On Worshiping Relationships
We all too often idolize these fictitious relationships we have in our minds. My fantasy revolves around a woman who holds firmly to the Doctrines of Grace and Lordship of Christ. On top of that, they will have a great, burning desire to make sure all of God’s creation hears the proclamation of the Cross. Physically this woman will be a little shorter than I, long straight hair, defined cheek bones, curvy, and a smile that comforts you that everything will be all right. The “cute” girl look melts me.
As you can see, I have built an idol. Now this doesn’t mean she doesn’t exist, but I’ve defined what I want out of a woman so specifically that I instantly run all new women I meet through these criteria. It’s almost as if I meet every woman and think first, “could this be the one?” It has impeded a lot of really good friendships from growing, because I was more worried about sizing her up to see if we were “compatible.” And the worst part is that I know it’s bad, and yet I still continue to do it with every single woman I meet (sometimes this deliberation goes on for quite a while).
The worst part is when I sacrifice my spiritual desires in a woman for the fleshly.
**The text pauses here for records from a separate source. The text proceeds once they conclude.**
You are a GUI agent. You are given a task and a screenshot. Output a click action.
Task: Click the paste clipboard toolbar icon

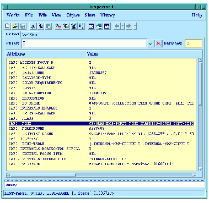pyautogui.click(x=49, y=26)
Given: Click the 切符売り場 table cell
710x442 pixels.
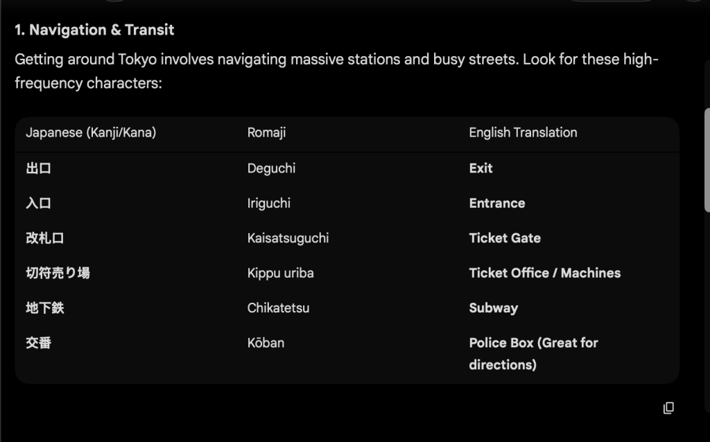Looking at the screenshot, I should tap(58, 273).
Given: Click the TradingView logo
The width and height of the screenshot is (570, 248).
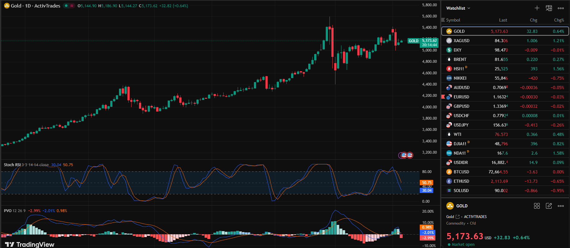Looking at the screenshot, I should tap(30, 244).
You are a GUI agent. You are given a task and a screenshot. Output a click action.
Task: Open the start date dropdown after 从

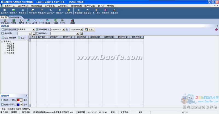(63, 29)
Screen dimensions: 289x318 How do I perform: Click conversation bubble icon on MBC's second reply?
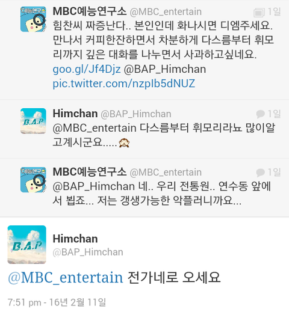[x=260, y=173]
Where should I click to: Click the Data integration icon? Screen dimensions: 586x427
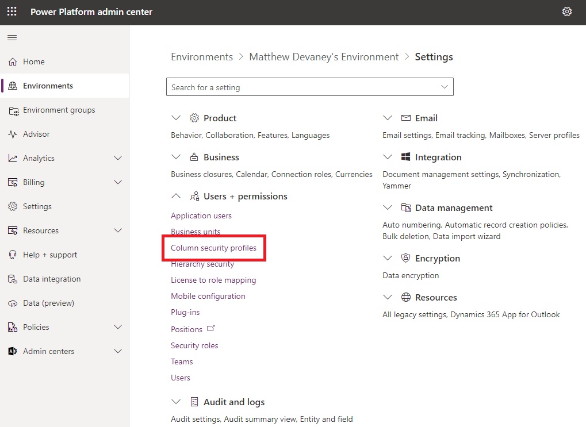[13, 279]
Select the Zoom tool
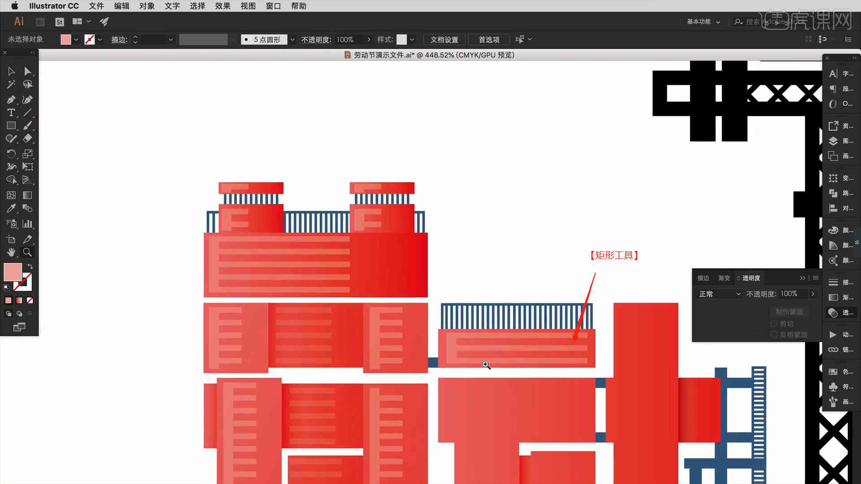This screenshot has width=861, height=484. (28, 252)
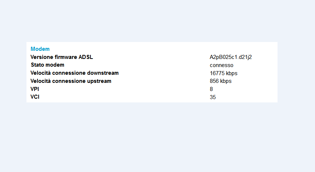Image resolution: width=315 pixels, height=172 pixels.
Task: Click the 856 kbps upstream value
Action: [221, 81]
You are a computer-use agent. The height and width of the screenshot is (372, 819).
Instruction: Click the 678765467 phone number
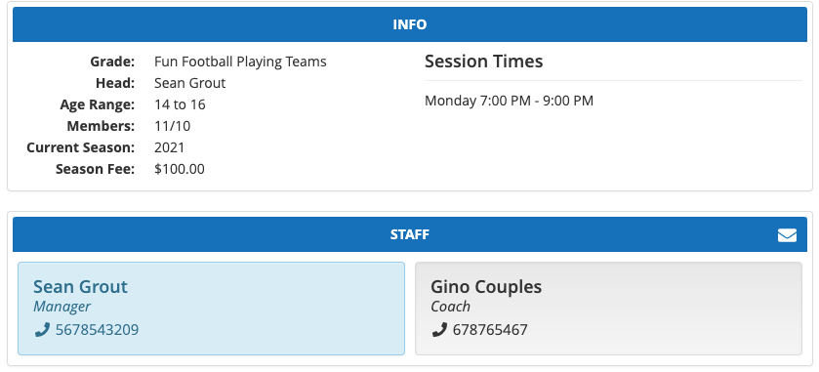pos(490,330)
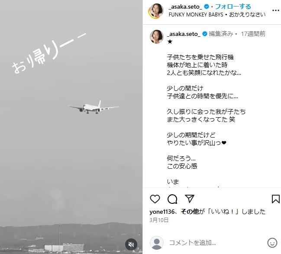Open the three-dot more options menu

tap(276, 10)
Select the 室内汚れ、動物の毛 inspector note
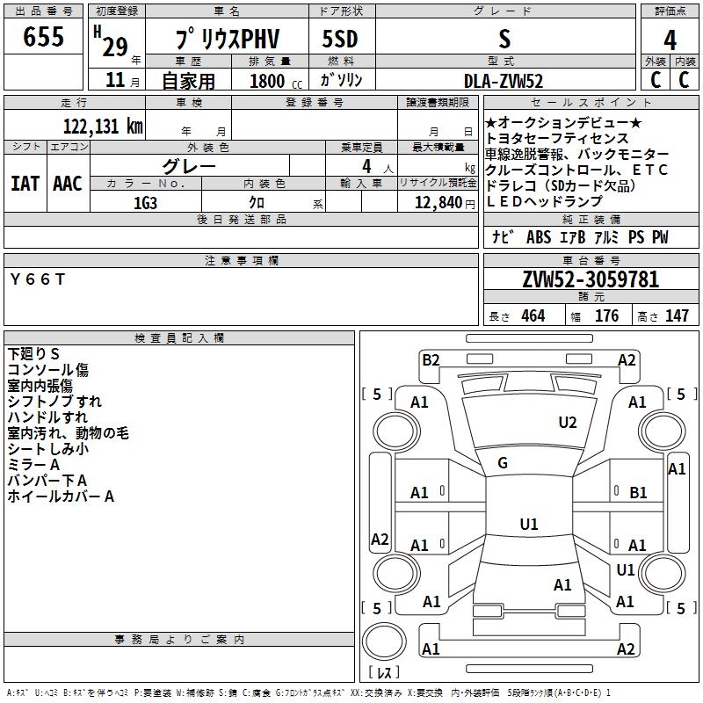The width and height of the screenshot is (703, 703). pyautogui.click(x=69, y=432)
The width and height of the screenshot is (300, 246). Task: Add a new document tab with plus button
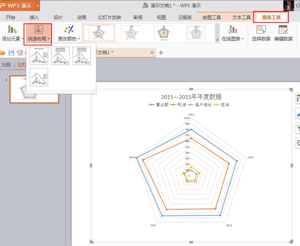(161, 52)
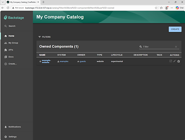Image resolution: width=185 pixels, height=140 pixels.
Task: Open Search in the sidebar
Action: point(12,26)
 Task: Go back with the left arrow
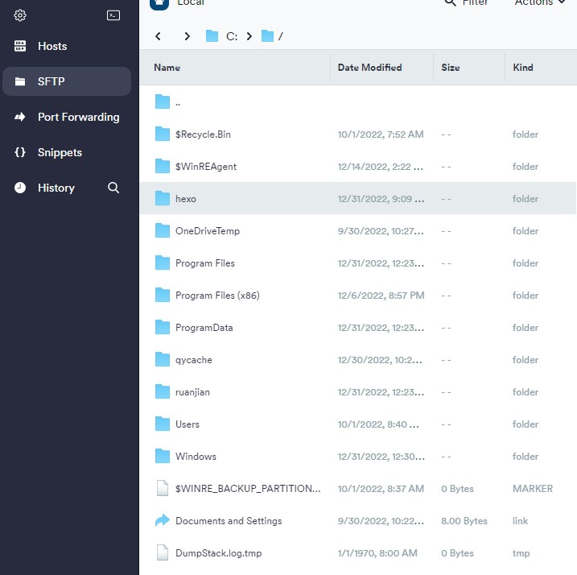[x=159, y=36]
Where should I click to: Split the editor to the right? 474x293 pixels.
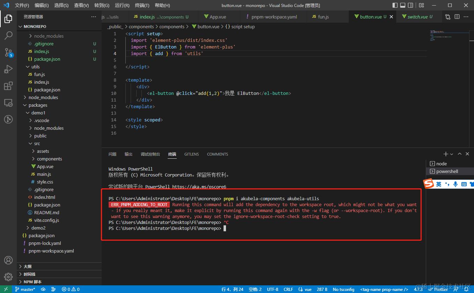[x=457, y=17]
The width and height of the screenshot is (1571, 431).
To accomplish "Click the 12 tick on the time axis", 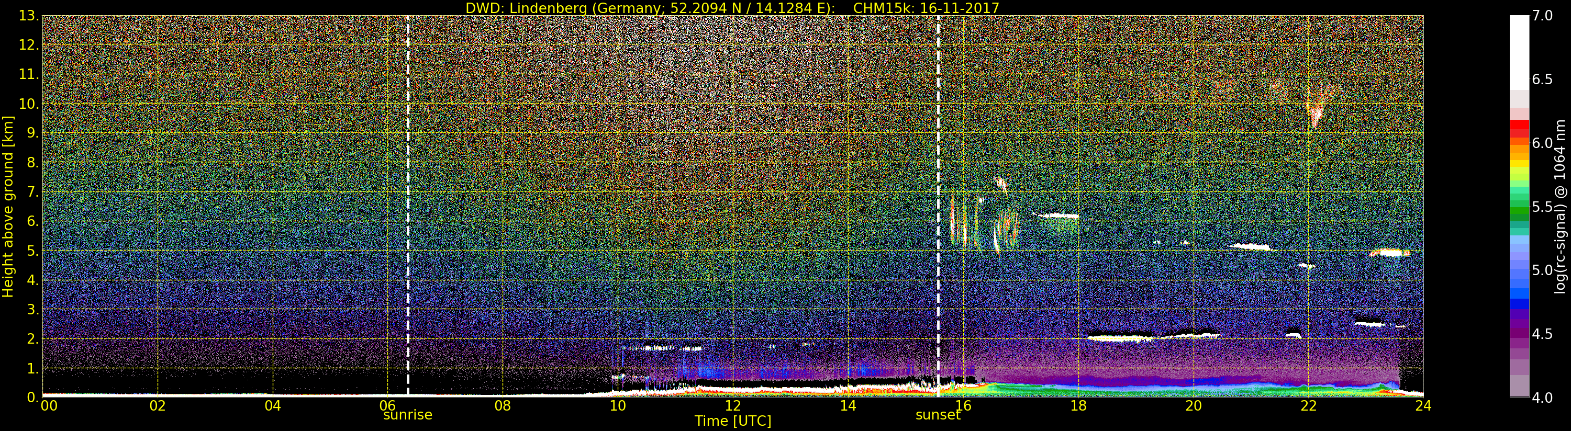I will 732,406.
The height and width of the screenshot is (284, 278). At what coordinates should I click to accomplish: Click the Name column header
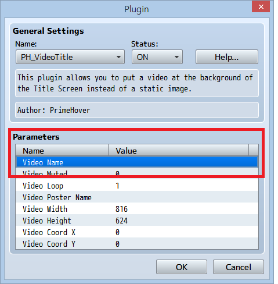point(62,150)
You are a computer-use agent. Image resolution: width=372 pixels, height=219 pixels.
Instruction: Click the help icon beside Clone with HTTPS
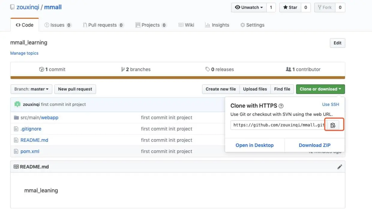pyautogui.click(x=281, y=106)
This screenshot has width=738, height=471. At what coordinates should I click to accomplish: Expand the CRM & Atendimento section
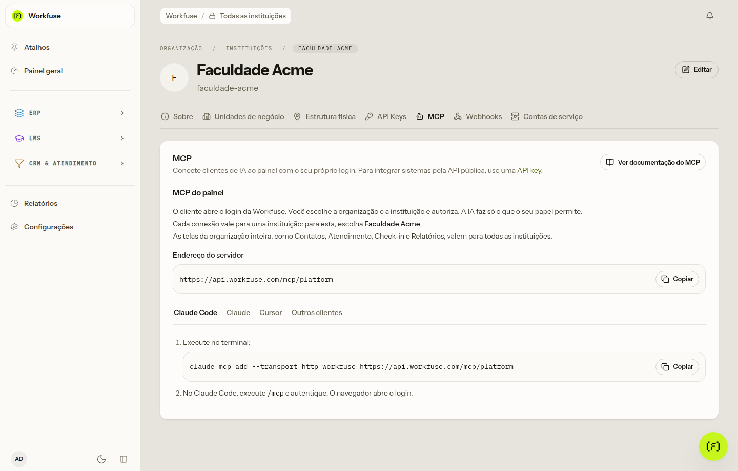(x=70, y=163)
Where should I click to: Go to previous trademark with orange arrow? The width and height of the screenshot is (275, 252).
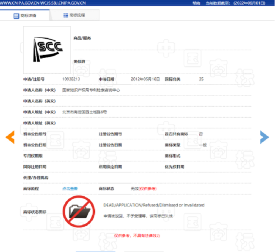(10, 137)
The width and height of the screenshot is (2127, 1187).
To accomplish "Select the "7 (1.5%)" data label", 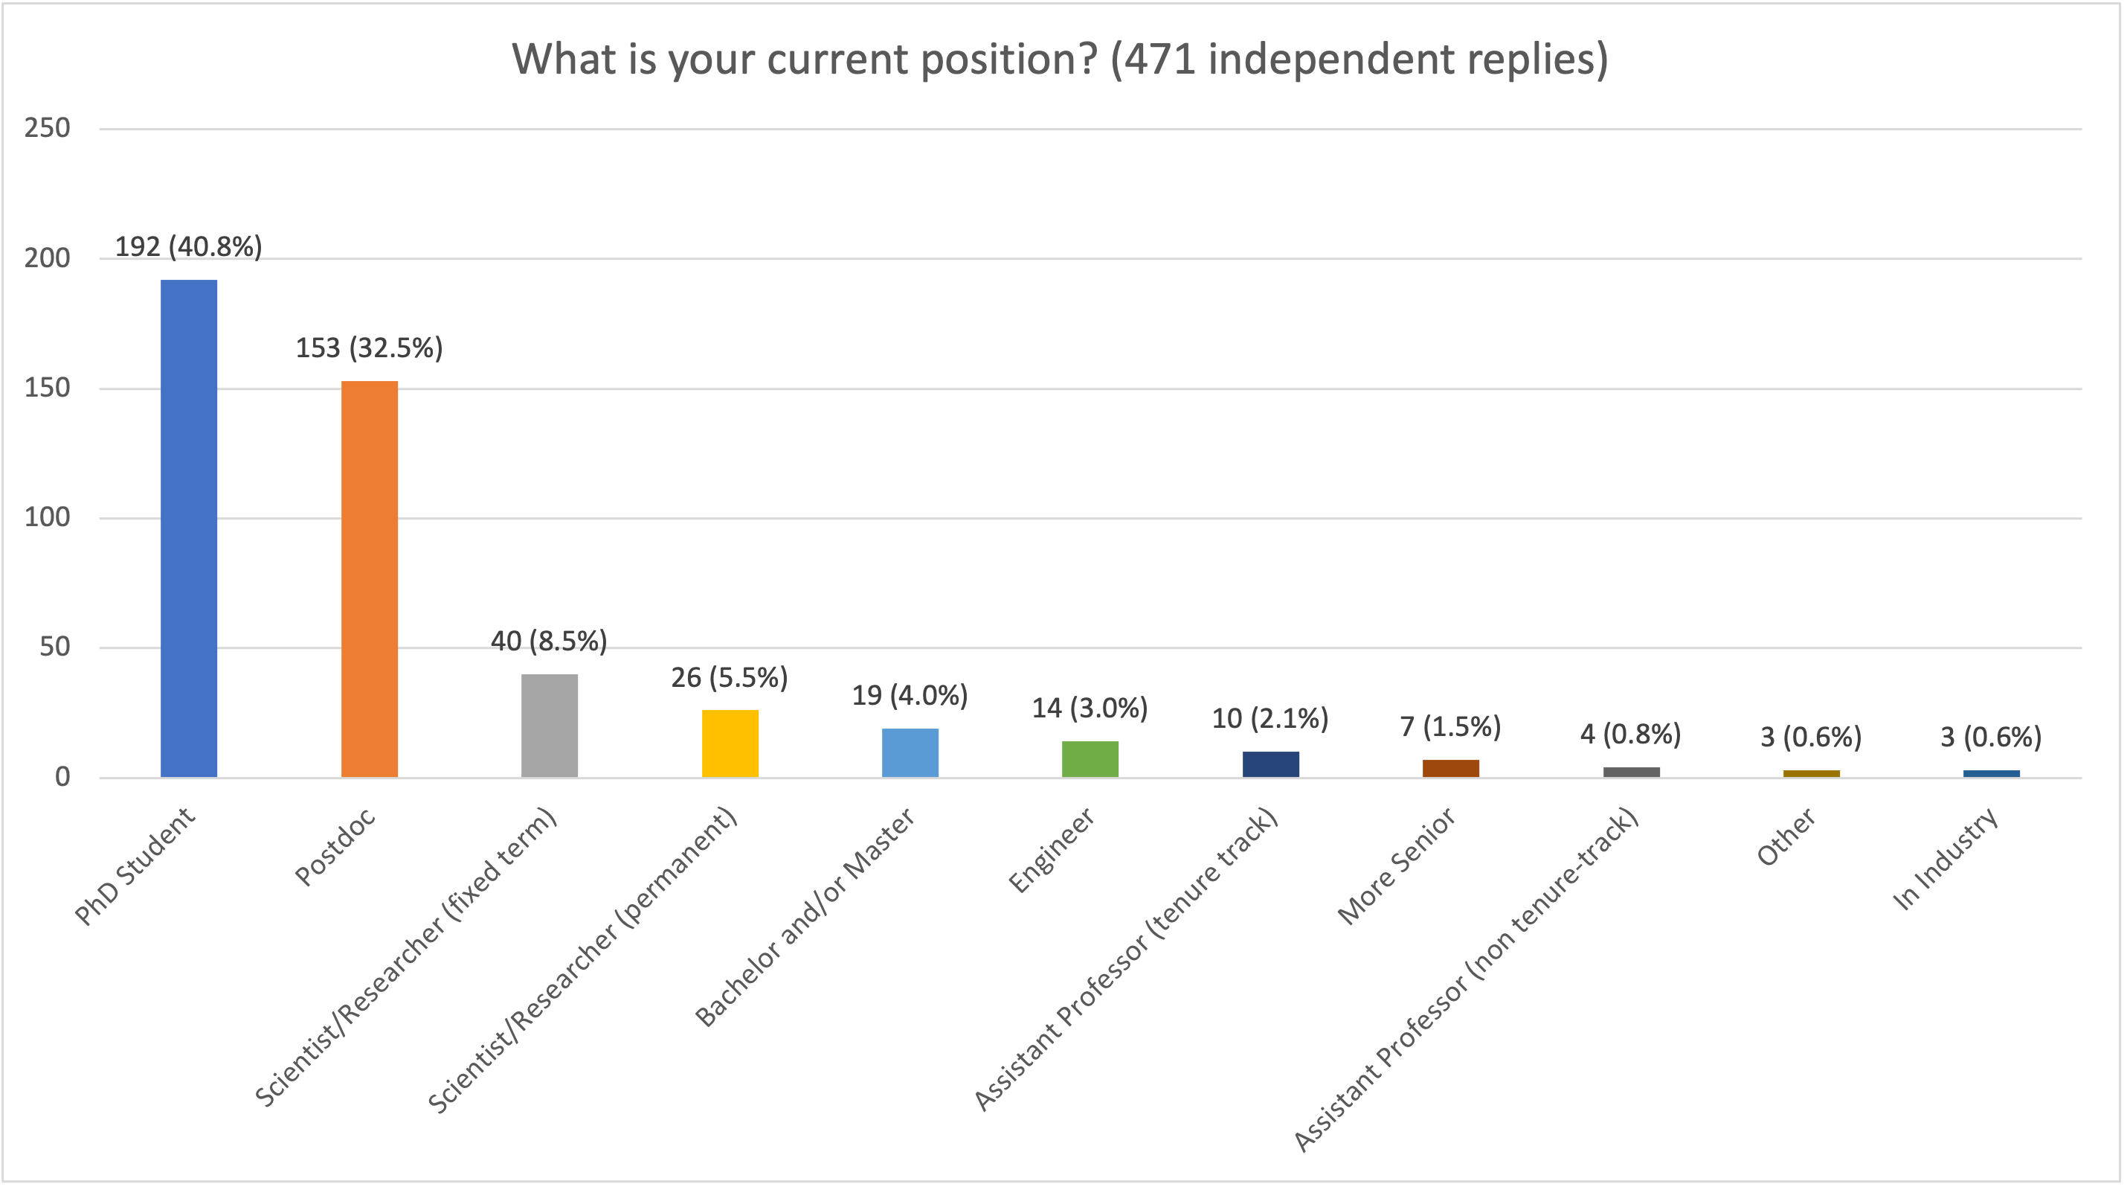I will click(x=1451, y=727).
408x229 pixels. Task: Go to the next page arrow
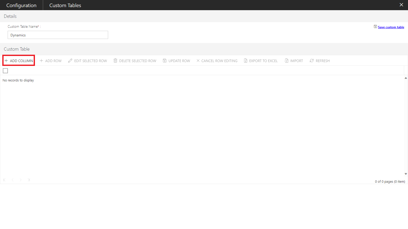21,180
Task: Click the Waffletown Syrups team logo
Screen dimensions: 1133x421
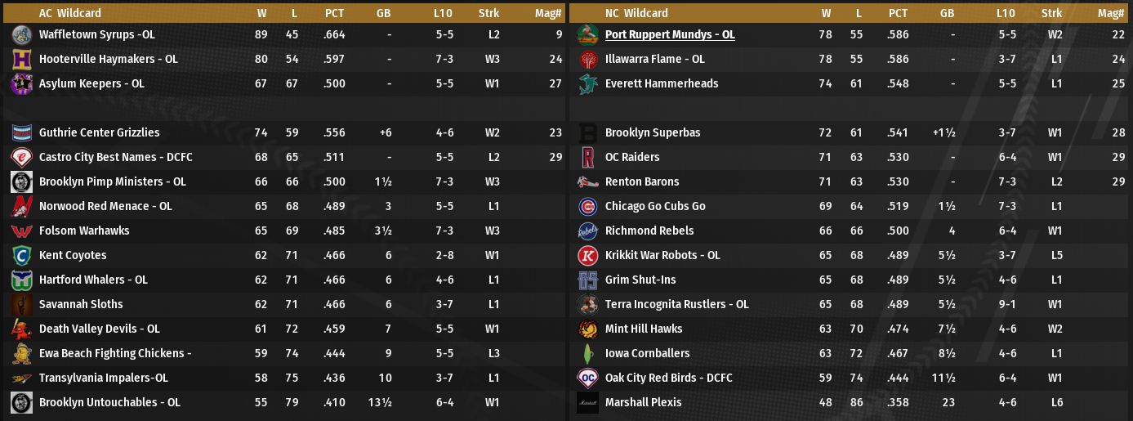Action: (22, 34)
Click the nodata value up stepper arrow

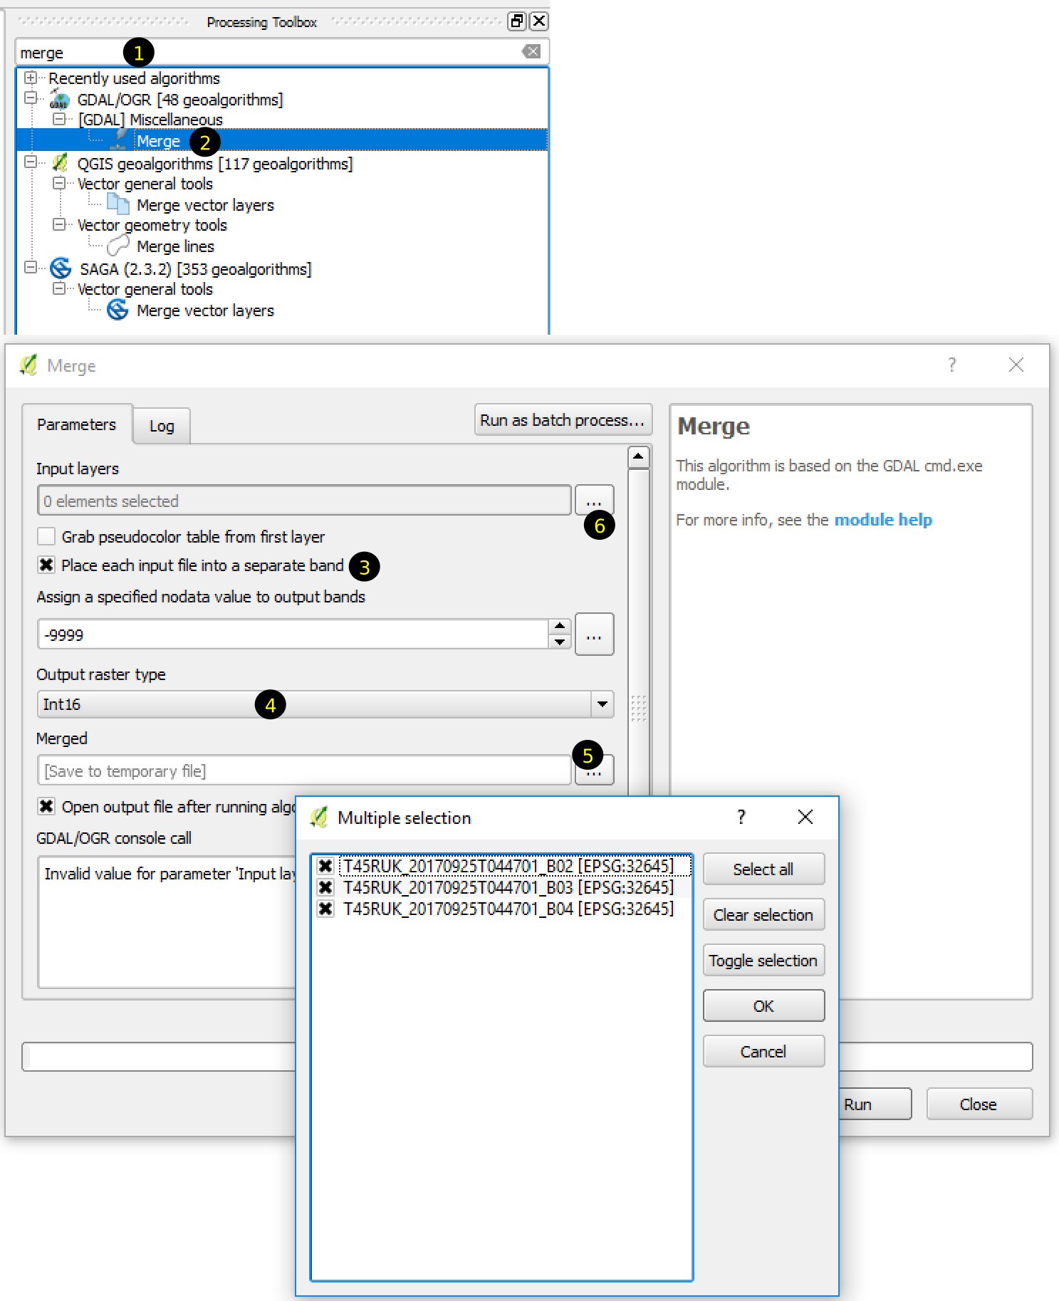coord(560,626)
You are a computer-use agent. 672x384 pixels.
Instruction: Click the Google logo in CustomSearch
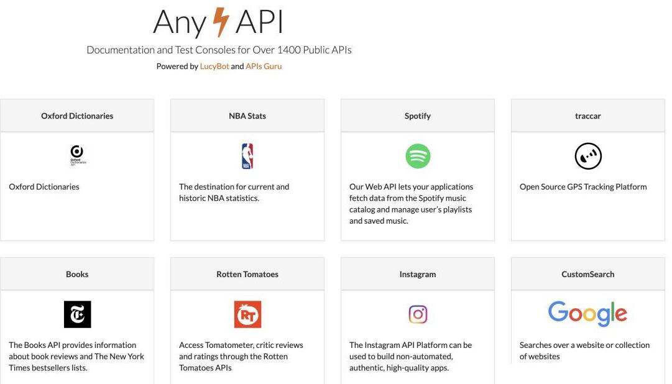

I’ll say, “wow, she’s so hot! Hmmm… I can play missionary boyfriend.” Really bad news. But this has been a problem, because for some reason I’ve always been more interested in non-Christian women then believers. This puzzles me. I have these deep desires and needs to be with someone who has the same spiritual goals, but I play them down for some reason in Christian woman I do find. Maybe the flesh pulling at me?
But as I learn more about why I act the way I do, I am beginning to learn more about what I should want. I have found that a true believer that radiates the Spirit is far more beautiful then someone who might be more fleshly beautiful. And i don’t say this to be pretentious, I say it out of true conviction. A woman that true loves God and seeks to glorify Him in all she does is so sexy! Maxim’s got nothing on something of the women I know!
Charm is deceitful and beauty is vain, But a woman who fears the LORD, she shall be praised.